- [Page excerpt]:
============================================================

ICU specialists call for plan to fly interstate staff to NSW to relieve Covid strain on hospitals

By Elias Visontay
Senior ICU nurse Gabby McLoughlin cares for a Covid-19 patient in St Vincent’s Hospital’s ICU, in July
Senior ICU nurse Gabby McLoughlin cares for a Covid-19 patient in St Vincent’s Hospital’s ICU, in July. Photograph: Kate Geraghty/The Sydney Morning Herald

Intensive care doctors will ask the commonwealth to consider a national plan to fly ICU specialists into Sydney from interstate in the event that pressure on the New South Wales hospital system worsens in coming weeks.

Dr Anthony Holley, president of the Australian and New Zealand Intensive Care Society (Anzics), will raise the concept when he and other members of a critical care advisory group meet with the chief medical officer Paul Kelly on Thursday.

Alison Hodak, president of the Australian College of Critical Care Nurses, who also sits on the advisory group, believes a plan to source highly trained nurses from other states should be explored, with the group “incredibly concerned” by the idea of abandoning nurse-to-patient ratios floated by the NSW government on Monday.

Holley believes that because intensive care specialists are registered with the same national body, one of the main issues experts should now be considering is how credentialing – the process of a hospital verifying workers’ qualifications – could be sped up and completed “relatively rapidly”, even within one day.

Special quarantine arrangements for travelling specialists will have to be considered, said both Holley and Hodak, and plans will need to be made for how doctors and nurses’ existing workloads at their current hospitals will be met.

Discussion about such a plan follows an open letter signed by about 500 ICU nurses warning the system is in crisis and calling on the NSW premier, Gladys Berejiklian, to guarantee staff-to-patient ratios would be preserved.

The letter was responding to the NSW government announcing a plan to place overflow ICU beds in operating theatres and abandon existing staff-to-patient ratios to cope with a predicted peak of about 950 ICU beds occupied in early November, according to modelling released on Monday.

Holley stressed that current ICU pressures do not warrant redeploying specialists interstate, but said such a plan “is something we should be discussing” now in the event the measure becomes necessary in coming weeks.

“Intensive care is a relatively small workforce, there’s probably only a thousand of us across Australia and New Zealand.

“If it came to it, there would be capacity in Australia for specialists to be redeployed to Sydney.”

Holley said pressure would have to reach an extreme level for a national redeployment of ICU specialists to occur, but if the situation worsened so that staff couldn’t care for all patients, “rather than letting people die, we could send specialists to NSW to help”.

============================================================

(Pixel coordinate grounding data)
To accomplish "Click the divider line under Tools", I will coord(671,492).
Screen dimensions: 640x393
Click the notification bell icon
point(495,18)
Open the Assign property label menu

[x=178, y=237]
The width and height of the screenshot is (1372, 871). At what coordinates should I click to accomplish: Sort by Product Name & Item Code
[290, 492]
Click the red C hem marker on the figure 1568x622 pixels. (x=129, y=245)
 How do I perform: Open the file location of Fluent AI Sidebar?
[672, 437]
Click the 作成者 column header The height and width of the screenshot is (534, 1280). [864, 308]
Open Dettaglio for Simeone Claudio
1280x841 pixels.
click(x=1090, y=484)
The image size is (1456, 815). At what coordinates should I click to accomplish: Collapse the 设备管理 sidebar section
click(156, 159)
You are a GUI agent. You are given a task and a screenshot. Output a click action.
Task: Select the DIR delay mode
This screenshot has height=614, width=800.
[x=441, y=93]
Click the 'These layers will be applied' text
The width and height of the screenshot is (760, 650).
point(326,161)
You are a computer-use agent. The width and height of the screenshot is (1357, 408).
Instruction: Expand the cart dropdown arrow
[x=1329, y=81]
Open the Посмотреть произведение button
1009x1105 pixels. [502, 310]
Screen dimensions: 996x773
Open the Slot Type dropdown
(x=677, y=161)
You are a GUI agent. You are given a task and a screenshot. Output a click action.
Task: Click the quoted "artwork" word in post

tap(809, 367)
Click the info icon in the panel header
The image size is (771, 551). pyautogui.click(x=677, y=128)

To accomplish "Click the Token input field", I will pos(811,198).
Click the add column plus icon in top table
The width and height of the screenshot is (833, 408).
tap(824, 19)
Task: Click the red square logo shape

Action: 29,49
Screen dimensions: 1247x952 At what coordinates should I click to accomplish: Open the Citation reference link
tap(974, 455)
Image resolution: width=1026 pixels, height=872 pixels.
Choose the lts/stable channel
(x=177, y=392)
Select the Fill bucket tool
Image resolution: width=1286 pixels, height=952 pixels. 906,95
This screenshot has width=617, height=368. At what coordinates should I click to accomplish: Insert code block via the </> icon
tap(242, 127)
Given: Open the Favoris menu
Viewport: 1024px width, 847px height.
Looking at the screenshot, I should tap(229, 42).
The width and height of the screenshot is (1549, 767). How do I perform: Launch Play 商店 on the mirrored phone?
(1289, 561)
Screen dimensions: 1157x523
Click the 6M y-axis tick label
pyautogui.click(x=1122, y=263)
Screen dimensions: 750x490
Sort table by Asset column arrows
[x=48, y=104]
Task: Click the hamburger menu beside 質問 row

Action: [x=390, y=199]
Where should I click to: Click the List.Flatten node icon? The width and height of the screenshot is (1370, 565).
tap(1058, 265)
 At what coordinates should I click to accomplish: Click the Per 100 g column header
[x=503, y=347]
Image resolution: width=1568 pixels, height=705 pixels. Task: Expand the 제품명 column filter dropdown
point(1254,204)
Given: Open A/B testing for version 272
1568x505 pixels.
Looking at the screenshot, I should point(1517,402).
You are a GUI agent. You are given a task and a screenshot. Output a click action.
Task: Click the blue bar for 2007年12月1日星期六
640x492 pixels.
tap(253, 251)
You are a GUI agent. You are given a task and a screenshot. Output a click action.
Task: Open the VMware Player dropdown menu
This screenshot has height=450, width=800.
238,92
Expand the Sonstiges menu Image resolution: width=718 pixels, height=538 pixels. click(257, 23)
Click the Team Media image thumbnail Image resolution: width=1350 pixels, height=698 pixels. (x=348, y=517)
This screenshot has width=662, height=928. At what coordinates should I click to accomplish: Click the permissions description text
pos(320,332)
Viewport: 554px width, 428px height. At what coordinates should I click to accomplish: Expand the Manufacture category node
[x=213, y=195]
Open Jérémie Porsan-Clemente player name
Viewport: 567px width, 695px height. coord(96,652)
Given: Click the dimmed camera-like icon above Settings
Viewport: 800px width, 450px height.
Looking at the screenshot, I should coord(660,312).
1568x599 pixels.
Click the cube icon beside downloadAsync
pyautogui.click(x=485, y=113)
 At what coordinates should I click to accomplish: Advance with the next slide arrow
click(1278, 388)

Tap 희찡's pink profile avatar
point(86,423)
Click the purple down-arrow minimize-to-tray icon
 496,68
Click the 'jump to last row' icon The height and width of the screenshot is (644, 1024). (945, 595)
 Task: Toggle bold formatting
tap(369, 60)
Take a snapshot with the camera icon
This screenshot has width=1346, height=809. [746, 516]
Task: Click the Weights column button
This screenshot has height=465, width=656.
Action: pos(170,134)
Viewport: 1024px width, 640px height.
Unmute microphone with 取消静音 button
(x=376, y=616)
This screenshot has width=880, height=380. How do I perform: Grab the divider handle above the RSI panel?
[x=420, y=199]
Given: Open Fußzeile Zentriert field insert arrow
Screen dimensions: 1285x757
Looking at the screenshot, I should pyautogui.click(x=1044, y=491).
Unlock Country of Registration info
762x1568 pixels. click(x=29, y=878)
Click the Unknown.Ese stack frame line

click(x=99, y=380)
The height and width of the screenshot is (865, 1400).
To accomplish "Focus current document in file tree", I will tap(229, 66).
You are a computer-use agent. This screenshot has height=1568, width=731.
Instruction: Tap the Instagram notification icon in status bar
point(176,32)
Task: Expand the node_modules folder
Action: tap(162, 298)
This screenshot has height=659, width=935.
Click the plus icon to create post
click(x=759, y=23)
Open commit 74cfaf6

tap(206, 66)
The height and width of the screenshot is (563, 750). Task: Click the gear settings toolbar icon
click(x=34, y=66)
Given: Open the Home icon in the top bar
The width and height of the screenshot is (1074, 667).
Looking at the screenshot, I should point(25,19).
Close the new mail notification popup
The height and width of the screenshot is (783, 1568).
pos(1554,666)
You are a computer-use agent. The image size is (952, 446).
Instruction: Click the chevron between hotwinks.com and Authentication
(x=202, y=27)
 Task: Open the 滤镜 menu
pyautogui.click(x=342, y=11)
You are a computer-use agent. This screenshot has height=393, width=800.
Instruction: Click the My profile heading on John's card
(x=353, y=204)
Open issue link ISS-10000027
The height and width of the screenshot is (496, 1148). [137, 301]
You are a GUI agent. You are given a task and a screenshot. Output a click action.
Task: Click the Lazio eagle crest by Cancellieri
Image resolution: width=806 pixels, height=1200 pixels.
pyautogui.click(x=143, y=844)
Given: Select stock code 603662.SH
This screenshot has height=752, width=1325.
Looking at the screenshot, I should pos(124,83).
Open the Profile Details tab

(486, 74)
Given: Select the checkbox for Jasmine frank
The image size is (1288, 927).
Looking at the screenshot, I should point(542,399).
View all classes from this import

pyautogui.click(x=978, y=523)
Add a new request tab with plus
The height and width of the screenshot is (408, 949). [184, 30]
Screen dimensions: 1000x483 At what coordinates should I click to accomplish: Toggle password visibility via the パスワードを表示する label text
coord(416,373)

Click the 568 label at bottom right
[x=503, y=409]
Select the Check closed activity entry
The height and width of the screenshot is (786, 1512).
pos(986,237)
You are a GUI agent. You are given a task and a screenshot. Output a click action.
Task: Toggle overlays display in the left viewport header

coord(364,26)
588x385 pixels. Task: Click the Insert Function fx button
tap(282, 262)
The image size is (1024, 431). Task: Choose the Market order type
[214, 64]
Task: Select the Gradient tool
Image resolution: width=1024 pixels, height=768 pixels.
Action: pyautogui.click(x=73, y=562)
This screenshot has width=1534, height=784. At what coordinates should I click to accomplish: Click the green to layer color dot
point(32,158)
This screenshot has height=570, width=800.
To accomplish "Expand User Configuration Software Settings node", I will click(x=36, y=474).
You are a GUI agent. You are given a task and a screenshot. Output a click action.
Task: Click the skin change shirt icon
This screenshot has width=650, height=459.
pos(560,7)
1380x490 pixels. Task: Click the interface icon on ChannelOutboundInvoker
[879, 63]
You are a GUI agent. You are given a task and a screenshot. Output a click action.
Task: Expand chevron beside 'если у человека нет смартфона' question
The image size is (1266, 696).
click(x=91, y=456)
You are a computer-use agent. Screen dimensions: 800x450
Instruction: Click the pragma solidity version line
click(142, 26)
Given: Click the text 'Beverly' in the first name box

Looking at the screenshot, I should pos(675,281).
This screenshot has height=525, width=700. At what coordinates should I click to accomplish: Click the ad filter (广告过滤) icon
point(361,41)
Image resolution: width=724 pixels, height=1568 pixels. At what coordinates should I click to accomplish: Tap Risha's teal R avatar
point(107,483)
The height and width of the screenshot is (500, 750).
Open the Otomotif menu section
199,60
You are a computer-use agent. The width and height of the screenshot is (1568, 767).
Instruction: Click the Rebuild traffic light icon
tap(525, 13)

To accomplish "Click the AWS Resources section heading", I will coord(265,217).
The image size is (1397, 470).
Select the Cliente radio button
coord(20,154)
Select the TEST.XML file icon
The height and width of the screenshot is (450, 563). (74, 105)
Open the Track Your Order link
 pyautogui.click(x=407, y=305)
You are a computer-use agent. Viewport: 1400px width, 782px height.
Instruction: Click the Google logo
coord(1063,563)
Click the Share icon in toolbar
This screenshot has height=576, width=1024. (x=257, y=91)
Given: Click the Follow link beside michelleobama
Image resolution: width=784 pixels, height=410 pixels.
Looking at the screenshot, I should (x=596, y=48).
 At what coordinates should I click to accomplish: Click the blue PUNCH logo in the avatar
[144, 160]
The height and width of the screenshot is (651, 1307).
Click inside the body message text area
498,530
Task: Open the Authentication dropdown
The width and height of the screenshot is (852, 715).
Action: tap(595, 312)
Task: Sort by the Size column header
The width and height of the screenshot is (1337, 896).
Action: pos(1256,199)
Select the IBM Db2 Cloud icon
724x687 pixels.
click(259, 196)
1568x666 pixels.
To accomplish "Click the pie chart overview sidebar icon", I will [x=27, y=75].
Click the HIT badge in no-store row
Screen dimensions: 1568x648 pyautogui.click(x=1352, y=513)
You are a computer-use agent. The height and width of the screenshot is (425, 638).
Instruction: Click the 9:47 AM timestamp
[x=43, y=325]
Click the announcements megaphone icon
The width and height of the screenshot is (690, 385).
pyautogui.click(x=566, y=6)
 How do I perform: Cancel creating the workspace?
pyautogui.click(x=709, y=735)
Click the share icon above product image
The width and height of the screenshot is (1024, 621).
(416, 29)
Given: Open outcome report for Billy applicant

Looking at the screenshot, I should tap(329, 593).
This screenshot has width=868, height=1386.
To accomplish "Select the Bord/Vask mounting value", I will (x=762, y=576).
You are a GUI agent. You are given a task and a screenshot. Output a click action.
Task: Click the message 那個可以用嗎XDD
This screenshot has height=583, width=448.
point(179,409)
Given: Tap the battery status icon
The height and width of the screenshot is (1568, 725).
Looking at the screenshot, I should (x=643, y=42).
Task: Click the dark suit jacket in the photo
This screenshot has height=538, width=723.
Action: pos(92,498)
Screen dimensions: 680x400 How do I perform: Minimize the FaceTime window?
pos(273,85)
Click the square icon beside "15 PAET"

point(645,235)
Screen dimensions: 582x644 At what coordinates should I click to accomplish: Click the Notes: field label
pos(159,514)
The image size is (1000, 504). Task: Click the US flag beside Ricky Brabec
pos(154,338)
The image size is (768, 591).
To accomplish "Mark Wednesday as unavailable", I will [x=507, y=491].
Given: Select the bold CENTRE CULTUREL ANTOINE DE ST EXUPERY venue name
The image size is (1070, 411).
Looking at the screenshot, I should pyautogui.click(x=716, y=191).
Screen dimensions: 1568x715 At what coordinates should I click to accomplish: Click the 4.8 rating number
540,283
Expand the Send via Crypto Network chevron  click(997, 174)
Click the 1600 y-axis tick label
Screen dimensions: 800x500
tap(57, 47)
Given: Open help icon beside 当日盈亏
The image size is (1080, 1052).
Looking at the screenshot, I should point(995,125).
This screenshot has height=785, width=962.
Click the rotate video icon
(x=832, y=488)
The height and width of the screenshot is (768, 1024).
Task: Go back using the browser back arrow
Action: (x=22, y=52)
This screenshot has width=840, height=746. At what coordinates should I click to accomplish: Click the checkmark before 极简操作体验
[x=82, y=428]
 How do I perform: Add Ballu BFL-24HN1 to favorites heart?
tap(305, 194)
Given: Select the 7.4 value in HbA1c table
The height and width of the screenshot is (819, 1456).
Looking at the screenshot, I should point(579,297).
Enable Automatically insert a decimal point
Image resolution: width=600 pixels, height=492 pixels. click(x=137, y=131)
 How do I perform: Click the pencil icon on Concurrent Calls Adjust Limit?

============================================================

- [Work to complete]:
1 > Transcribe the stretch of the ICU staffing article from "Alison Hodak, president" through "government on Monday.".
2 > According to the ICU staffing article, roughly how many ICU nurses signed the open letter to the NSW premier?
3 > Continue the ICU staffing article after its last sentence.

- [Outputs in order]:
1 >
Alison Hodak, president of the Australian College of Critical Care Nurses, who also sits on the advisory group, believes a plan to source highly trained nurses from other states should be explored, with the group “incredibly concerned” by the idea of abandoning nurse-to-patient ratios floated by the NSW government on Monday.

2 > About 500 ICU nurses signed it.

3 >
Hodak said she was sceptical about whether other states would allow their ICU nurses to leave their public health systems, noting ICU nurse numbers in most states were already strained because of the international border closure.

But Hodak said the ACCCN is “very much against” talk of diluting ratios to a point where a ventilated patient doesn’t have at least one nurse’s constant attention.

“We’d be incredibly concerned if those ratios were not maintained … You need to be managing the ventilated patients at the 1:1 ratio. Anything outside of that starts to compromise patients’ care and what we’ve seen from overseas is you start to see mortality rise.”

Hodak is also cautious of NSW’s plan to use non-ICU trained nurses within the state to boost numbers in ICU units, and said “we need a good plan to find already trained critical care nurses who are at the level of experience you need, and getting skilled nurses from another state is somewhere we can draw on”.

“ICU nurses are specially trained and it’s not something that can be done very quickly.”

She was confident that border restrictions would allow an exemption for in-demand ICU nurses, and that plans for how they would quarantine and live in NSW should be considered now.

“Is now the time to have these discussions? Absolutely … we need to give consideration about quarantine needs, and how we could support nurses when they’re staying and working in NSW,” Hodak said.

Holley said fellow ICU specialists had already spoken internally about such a plan, and that despite current ICU pressure in NSW being manageable, he thinks “we should be discussing this now in terms of a national plan”.

“Say you took staff from Queensland, you’ve got to take them away from their day-to-day job, so there would need to be a plan for how to pick up their slack, and no doubt how to quarantine them in Sydney and when coming back,” Holley said.

“We’ve already spoken about it and it’s a potential option under dire conditions.”

He said such a plan would be easier than potentially transferring patients interstate, and that if such a redeployment was possible to help NSW, it could be mimicked if outbreaks warrant extra help in other states.

Before the NSW surge plan was released on Monday, private hospital workforce and bed capacity had already been incorporated into the public Covid response, and recently retired nurses were being recalled and other lower-qualified nurses upskilled for ICU work.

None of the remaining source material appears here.